Data Representation: Byte order and alignment

Some low-level issues that you may encounter in lab 4b are byte order and alignment.

Byte order

CPUs represent numbers in different ways in their internal registers. The way they store a 2-byte (short integer) or four byte (long) integer defines the category of the machine: big endian or little endian. The category is called the host byte order. A computer that stores the most significant byte of data first, is a big endian machine. Examples of big endian machines are Sun sparcs, Motorolas (eg 68000), and PowerPC.

The computer running Kattis is a Sun Sparc, that is, big endian.

A computer that stores the least significant byte first is a little endian machine. Examples of little endian machines are those based on Intel microprocessors such as in typical PC:s.

Therefore, if you try your program on a PC and submit to Kattis, you may get endian problems.

The TCP/IP protocols uses big endian byte order as network byte order when it encodes the data into messages. A little endian machine therefore has to translate between network byte order and its internal representation. For portability reasons, all hosts usually always translate between host and network byte orders, so that the same code can be used on different targets. If the code is used on a big endian machine, the translation is a no-operation.

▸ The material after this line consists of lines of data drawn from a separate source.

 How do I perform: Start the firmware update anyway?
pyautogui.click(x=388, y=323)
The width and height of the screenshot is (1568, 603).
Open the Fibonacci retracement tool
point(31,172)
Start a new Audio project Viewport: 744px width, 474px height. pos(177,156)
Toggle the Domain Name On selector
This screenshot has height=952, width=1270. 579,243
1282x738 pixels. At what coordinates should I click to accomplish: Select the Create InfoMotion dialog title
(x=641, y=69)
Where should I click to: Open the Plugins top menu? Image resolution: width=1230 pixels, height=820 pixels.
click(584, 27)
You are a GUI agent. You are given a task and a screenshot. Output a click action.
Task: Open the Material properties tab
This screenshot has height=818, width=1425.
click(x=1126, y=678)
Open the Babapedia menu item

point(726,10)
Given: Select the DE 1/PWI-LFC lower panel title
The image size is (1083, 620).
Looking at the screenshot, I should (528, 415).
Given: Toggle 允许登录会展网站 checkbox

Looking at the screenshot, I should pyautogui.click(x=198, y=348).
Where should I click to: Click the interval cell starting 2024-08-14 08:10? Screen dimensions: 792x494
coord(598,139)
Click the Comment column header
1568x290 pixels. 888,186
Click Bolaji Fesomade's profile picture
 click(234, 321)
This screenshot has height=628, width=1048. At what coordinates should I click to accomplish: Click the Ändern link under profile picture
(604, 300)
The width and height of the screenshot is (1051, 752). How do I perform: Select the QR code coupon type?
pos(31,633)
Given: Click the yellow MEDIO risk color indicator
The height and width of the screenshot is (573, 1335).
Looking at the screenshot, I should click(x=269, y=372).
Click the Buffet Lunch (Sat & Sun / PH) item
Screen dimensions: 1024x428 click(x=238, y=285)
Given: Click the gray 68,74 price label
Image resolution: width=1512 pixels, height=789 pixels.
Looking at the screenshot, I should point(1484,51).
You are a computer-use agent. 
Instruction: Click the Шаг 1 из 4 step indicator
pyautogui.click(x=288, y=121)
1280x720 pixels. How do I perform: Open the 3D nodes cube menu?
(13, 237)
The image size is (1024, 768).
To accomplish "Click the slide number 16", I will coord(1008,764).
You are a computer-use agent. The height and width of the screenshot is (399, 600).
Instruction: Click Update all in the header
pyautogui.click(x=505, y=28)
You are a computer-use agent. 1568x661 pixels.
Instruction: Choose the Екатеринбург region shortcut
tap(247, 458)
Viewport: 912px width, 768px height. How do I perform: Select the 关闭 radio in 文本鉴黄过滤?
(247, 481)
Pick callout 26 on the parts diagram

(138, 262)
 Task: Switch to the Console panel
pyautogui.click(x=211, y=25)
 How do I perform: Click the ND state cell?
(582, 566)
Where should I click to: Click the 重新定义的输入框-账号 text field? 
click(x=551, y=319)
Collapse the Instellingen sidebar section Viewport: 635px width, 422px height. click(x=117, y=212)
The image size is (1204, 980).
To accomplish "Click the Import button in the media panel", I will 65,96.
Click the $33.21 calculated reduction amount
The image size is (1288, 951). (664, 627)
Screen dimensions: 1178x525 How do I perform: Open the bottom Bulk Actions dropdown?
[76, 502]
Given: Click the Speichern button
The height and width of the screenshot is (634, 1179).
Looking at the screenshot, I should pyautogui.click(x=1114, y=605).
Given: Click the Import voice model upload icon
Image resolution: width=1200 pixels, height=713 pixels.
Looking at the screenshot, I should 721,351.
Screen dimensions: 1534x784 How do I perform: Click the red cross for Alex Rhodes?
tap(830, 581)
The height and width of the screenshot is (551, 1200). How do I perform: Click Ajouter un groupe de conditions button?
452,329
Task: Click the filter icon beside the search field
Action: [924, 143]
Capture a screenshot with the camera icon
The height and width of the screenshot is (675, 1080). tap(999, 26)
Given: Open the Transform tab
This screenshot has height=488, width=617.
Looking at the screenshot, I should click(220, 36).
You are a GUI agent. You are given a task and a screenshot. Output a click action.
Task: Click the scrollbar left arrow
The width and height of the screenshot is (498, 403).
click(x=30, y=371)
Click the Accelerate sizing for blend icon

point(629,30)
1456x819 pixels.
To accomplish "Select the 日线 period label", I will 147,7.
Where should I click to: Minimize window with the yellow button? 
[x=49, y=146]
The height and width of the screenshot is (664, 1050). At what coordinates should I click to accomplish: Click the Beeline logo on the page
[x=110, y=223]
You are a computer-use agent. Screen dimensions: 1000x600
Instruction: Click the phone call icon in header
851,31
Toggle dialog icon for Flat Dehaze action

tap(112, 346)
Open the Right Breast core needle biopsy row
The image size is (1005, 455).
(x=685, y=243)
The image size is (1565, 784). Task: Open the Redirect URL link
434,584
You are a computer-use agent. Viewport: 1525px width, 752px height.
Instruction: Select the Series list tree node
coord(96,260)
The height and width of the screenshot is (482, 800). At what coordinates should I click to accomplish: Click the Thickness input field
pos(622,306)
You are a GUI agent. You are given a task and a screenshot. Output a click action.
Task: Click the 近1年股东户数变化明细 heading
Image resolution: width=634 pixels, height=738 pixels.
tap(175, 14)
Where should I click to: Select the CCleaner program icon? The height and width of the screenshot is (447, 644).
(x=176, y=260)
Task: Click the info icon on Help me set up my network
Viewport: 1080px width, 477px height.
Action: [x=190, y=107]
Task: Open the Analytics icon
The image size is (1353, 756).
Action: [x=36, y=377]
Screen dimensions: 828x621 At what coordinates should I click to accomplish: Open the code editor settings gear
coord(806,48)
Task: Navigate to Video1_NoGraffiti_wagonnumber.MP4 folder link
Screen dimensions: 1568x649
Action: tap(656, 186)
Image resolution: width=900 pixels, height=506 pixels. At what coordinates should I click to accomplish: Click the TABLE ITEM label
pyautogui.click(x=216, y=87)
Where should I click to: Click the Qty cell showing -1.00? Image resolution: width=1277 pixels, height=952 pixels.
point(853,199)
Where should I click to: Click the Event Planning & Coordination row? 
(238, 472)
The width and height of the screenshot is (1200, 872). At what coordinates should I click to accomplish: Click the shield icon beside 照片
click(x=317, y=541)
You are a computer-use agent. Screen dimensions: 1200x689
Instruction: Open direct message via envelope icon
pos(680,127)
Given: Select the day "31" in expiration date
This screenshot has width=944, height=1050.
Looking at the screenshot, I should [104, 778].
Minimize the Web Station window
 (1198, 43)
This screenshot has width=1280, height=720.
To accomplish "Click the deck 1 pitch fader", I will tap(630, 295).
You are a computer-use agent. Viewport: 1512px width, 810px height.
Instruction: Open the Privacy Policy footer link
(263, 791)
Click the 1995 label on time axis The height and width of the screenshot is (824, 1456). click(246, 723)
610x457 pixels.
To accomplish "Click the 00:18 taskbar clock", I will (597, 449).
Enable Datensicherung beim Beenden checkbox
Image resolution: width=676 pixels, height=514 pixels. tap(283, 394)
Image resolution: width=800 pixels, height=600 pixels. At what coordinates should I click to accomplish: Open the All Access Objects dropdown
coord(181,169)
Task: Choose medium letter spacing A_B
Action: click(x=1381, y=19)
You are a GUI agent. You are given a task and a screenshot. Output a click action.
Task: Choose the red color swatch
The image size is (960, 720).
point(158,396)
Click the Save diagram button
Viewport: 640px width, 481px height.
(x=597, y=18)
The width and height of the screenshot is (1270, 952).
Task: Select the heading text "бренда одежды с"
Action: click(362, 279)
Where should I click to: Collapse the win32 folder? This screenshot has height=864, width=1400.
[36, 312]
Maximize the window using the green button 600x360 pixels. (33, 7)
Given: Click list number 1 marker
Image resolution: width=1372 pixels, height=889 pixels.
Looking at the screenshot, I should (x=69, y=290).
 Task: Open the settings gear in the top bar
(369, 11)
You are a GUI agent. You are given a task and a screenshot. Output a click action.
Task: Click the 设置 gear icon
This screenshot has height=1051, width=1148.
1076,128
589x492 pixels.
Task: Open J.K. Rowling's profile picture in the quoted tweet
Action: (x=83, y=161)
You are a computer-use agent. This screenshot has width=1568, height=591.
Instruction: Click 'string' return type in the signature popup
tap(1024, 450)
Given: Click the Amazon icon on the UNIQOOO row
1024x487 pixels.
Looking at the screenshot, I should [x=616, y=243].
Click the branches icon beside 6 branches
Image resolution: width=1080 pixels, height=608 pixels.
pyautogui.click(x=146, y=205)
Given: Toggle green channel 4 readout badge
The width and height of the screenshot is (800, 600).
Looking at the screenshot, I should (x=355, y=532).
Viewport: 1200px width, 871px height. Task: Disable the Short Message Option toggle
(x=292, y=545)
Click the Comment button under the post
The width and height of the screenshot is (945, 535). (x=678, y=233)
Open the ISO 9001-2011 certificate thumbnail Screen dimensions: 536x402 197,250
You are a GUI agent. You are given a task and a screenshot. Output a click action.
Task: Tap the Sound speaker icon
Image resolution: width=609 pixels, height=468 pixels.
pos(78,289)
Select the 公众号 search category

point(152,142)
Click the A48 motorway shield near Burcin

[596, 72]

There are a set of functions doing byte order transformations:

  1. ntohs - network to host byte order for a short integer (2 bytes)
  2. ntohl - network to host byte order for a long integer (4 bytes)
  3. htons - host to network byte order for a short integer.
  4. htonl - host to network byte order for a long integer.

Alignment

Different processor targets may also have different word alignment restrictions. Typically, a two or four byte integer should start on a four-byte address in order to be fetched correctly over a bus. An access of a misaligned memory element may cause a bus error.

Intel/AMD processors (eg a PC) are typically more tolerant of alignment problems than others. The SUN Sparc that kattis runs on is quite picky about alignment!

Therefore, the software may need to adjust the contents of a message, or copy it into a new location, before interpreting it.

A typical example of alignment problems in networking is an Ethernet header followed by an IP header. If the 14-byte ethernet header is correctly aligned on a four-byte boundary, the IP header will not be (since it starts 14 byte after the Ethernet header).

Due to alignment and byte order problems, it is necessary to translate protocol headers between the network representation (a sequence of bytes) to a structured data type (eg a C-struct). The process of encoding a structured data type into a sequence of bytes in a message is sometimes called marshaling. The reverse process, of unpacking data from its network representation to one interpretable by a host is called unmarshaling.

In the lab, it is recommended to create C structures for the Ethernet and IP headers. Then there are essentially two approaches to handle the translation between the raw packet data and the structured information:

  1. Use the unstructured raw data, and typecast it into structured information. The fields are then accessed by byte- swapping functions. This is easiest but has limitation for handling misaligned data. However, the x86 processors are forgiving when it comes to accessing misaligned data,but not other architectures. Example: char *buf; /* This is the raw data */ iphdr *ip; /* This is the structured type */ ip = (iphdr *)buf; /* Typecast */ ip->len = ntohl(ip->len); /* Fields may be accessed via the structured type after byte swapping */
  2. Copying and translating the raw data into separate structures. The fields can then be accessed without type conversions. This is more complex but is a more general method.

One example of C-types are uint8_t, uint16_t and uint32_t to represent 1- 2-byte and 4-byte unsigned integers, respectively. It is recommended that you use these types when defining fields in protocol headers, for example.